Given a countable set of states, a Markov chain is a sequence of random variables X1, X2, X3, ... with the Markov property: the probability of moving to the next state is independent of previous states given the present state.

A Markov chain can be represented by a directed graph. The outgoing edges for each node should sum to 1.


Transition Matrices

If the number states is finite, we can describe the chance the process is in each state at a given time with a vector xt of probabilities which sum to one. If we choose a column vector, then we can use a left transition matrix T—also called a left stochastic matrix—to get the chance the process is in each state at the next time. The columns of a left transition matrix sum to one.

$$ \begin{align} x_{t+1} = T x_t \end{align} $$

The left transition matrix for the Markov chain depicted by the above graph is:

$$ \begin{align} \begin{bmatrix} 0.2 & 0.0 & 0.1 \\ 0.5 & 0.7 & 0.9 \\ 0.3 & 0.3 & 0.0 \end{bmatrix} \end{align} $$

If row vectors are use for the state probabilities at a given time, then a right transition matrix with rows that sum to one is used to calculate state probabilities at the next time and the order of multiplication is reversed.

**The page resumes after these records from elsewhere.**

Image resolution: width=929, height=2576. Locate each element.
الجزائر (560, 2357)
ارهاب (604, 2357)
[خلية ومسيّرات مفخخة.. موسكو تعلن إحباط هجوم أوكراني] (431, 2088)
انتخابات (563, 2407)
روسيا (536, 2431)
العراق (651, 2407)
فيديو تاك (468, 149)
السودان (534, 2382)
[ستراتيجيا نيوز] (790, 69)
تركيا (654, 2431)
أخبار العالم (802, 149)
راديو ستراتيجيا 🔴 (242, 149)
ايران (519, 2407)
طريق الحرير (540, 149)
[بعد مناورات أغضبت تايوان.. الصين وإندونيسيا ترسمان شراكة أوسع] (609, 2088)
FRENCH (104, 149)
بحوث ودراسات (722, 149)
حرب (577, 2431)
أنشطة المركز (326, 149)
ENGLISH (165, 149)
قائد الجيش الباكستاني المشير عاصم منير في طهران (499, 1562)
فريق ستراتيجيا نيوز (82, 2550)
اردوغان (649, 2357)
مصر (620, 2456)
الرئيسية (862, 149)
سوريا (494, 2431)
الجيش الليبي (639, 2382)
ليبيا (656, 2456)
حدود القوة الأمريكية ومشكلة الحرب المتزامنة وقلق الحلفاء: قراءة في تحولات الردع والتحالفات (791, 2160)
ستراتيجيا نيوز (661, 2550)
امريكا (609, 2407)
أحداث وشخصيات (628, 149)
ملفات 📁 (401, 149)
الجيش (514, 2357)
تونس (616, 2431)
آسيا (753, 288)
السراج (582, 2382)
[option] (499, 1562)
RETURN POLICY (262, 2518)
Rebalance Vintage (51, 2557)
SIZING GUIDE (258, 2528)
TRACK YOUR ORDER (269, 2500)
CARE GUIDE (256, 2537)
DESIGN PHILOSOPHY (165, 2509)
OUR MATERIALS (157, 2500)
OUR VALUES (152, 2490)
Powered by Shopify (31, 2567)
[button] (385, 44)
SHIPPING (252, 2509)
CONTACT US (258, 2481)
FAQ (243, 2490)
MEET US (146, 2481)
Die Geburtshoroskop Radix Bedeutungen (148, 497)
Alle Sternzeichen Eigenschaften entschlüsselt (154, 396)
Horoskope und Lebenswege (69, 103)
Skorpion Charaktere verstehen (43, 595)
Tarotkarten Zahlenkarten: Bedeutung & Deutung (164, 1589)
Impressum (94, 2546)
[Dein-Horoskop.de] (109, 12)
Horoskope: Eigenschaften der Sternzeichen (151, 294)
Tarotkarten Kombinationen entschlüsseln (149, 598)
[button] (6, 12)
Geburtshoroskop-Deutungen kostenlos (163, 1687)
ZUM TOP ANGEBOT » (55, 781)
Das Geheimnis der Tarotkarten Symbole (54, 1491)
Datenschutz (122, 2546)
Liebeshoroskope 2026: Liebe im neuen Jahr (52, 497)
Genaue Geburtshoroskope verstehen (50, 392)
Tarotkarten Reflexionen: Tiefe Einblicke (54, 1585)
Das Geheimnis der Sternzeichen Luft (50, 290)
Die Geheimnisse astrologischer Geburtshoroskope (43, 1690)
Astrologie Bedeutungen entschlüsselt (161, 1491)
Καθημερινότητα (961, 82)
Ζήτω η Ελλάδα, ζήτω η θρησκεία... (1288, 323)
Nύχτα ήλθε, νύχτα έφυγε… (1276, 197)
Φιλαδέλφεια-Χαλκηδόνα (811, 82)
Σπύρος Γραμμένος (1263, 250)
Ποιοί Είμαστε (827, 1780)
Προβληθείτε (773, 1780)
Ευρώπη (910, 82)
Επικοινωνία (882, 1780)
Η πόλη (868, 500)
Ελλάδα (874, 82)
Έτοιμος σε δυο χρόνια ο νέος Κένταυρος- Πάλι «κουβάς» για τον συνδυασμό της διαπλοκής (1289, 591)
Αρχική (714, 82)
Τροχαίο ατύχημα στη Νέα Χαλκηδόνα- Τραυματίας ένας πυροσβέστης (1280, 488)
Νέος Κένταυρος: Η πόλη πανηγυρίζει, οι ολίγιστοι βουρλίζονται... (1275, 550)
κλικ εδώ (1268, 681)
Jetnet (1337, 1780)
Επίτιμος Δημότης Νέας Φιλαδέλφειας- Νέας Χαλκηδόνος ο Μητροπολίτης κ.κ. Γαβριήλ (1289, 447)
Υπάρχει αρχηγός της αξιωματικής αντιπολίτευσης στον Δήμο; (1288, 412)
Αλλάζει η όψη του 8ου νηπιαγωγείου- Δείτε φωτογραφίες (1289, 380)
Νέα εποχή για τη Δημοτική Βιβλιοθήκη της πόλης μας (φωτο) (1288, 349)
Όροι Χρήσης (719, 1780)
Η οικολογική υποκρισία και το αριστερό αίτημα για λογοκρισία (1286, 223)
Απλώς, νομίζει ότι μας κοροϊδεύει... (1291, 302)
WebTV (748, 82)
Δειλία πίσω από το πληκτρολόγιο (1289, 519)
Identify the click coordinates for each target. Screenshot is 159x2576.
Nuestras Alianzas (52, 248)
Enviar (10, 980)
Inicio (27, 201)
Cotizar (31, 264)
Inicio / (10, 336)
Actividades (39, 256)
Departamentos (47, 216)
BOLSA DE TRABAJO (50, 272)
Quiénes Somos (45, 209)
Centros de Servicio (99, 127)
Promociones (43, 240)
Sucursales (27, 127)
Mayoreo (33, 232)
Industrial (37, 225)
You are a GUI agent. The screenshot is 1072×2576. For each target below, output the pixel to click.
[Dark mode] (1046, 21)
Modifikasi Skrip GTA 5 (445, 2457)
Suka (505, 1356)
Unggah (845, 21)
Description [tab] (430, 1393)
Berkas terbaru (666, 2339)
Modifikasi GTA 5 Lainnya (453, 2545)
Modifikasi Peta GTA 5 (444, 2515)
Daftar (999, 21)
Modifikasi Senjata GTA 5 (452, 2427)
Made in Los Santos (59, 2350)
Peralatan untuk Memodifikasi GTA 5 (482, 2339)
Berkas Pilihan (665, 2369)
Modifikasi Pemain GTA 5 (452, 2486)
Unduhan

A Markov chain is regular if there is a positive integer n such that all entries in the transition matrix Tn are positive. This is equivalent to saying that starting in any state, after n steps the process could be in the original state or any other state.


A state is transient if there is a non-zero probability that the process will never return to the state. Otherwise the state is said to be recurrent—or persistent.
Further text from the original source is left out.